Estas líneas se deslizan sobre la imagen televisiva de los rostros amuermados que exhiben los prebostes en el  hemiciclo del congreso, reyes eméritos y ejercientes incluidos, mientras llueven sobre sus cabezas las loas del discurso ritual de la presidenta de las cortes. Es inimaginable una escena más parecida a la sala de un museo de cera. Más cierto parece sin embargo que el cuadragésimo aniversario de la constitución es acogido en un clima de mala leche apenas difusa. Una mezcla de malestar e impaciencia, que se manifiesta en la calle, en las urnas, en los vaivenes de los partidos electos, en la impotencia de los gobiernos. El ordinal cuadragésimo otorga a la fecha una nobleza que no tiene el cardinal cuarenta,  más seco y cortante, y más propenso al (mal) humor: la crisis de los cuarenta.  Del mismo modo que los números romanos son más solemnes que sus equivalentes arábigos. La presidenta del congreso pronuncia su discurso en latín, con la gola adecuada, y habla de las glorias del pasado como quien cava una trinchera defensiva ante el futuro.
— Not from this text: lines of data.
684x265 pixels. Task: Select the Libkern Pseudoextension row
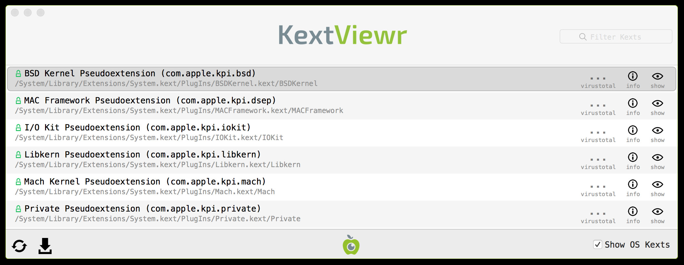341,160

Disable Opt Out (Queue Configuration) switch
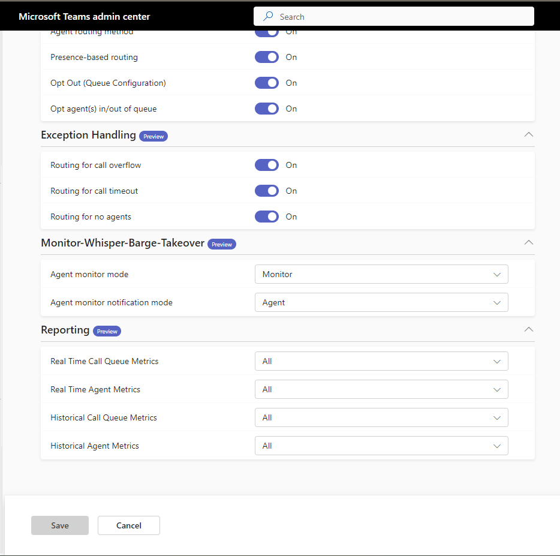(267, 83)
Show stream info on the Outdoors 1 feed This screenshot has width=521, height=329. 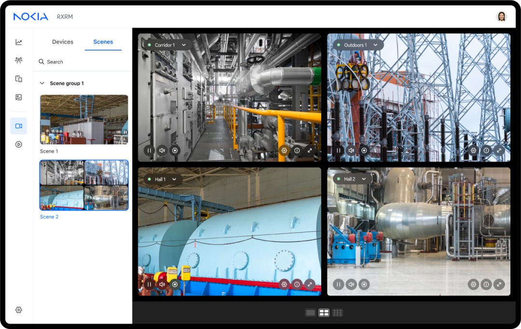click(485, 150)
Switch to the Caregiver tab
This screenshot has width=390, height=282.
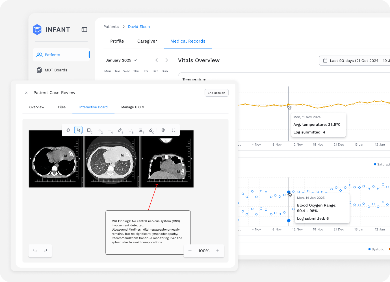point(147,41)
La fiesta de la constitución nunca fue gran cosa en estas cuatro décadas, ni siquiera es el día de la fiesta nacional, que, por lo demás, tampoco es gran cosa, pero en esta ocasión tiene un aire funerario. Todas las fuerzas políticas emergentes en los últimos años –podemitas, indepes, feministas, abertzales, voxianos- han merecido la tilde de anticonstitucionalistas, no sin razón en ocasiones pero como si la constitución fuera una fortaleza cuyas llaves están en manos de una cofradía o junta de fundadores y a los recién llegados no se les pueda brindar la entrada porque vienen a llevarse la vajilla. Nadie recuerda los desmanes de los administradores de la finca desde la instauración constitucional misma: la corriente de la corrupción, ahora convertida en un tsunami que ha inficionado todas las instituciones representativas, o el pacto à deux que modificó con nocturnidad el artículo 135 de la constitución para despojar a la nación de soberanía financiera y reducir a sus ciudadanos a la condición de meros deudores de la usura de los mercados. En resumen, los polvos que han dado lugar a estos lodos.
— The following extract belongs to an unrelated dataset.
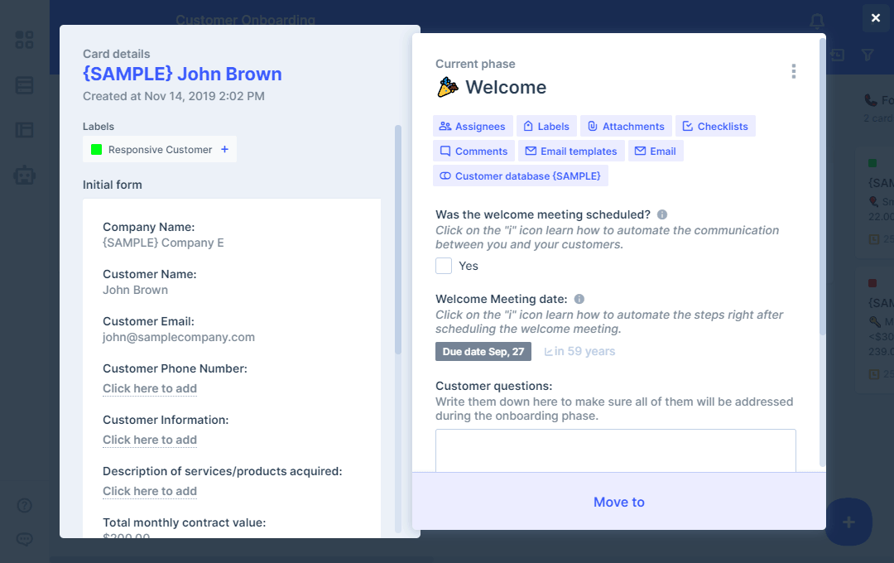Open the dashboard grid icon in sidebar
894x563 pixels.
25,40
Las onomásticas del calendario litúrgico pretenden embridar el tiempo y dar sentido a la historia, pero sobre todo su objeto es mantener a la casta sacerdotal correspondiente. Tras los rostros arcillosos de quienes escuchan la prédica de doña Pastor, se puede adivinar su preocupación por qué hay de su futuro y qué dirá de ellos la historia. En eso son idénticos a todas las momias que en el mundo han sido.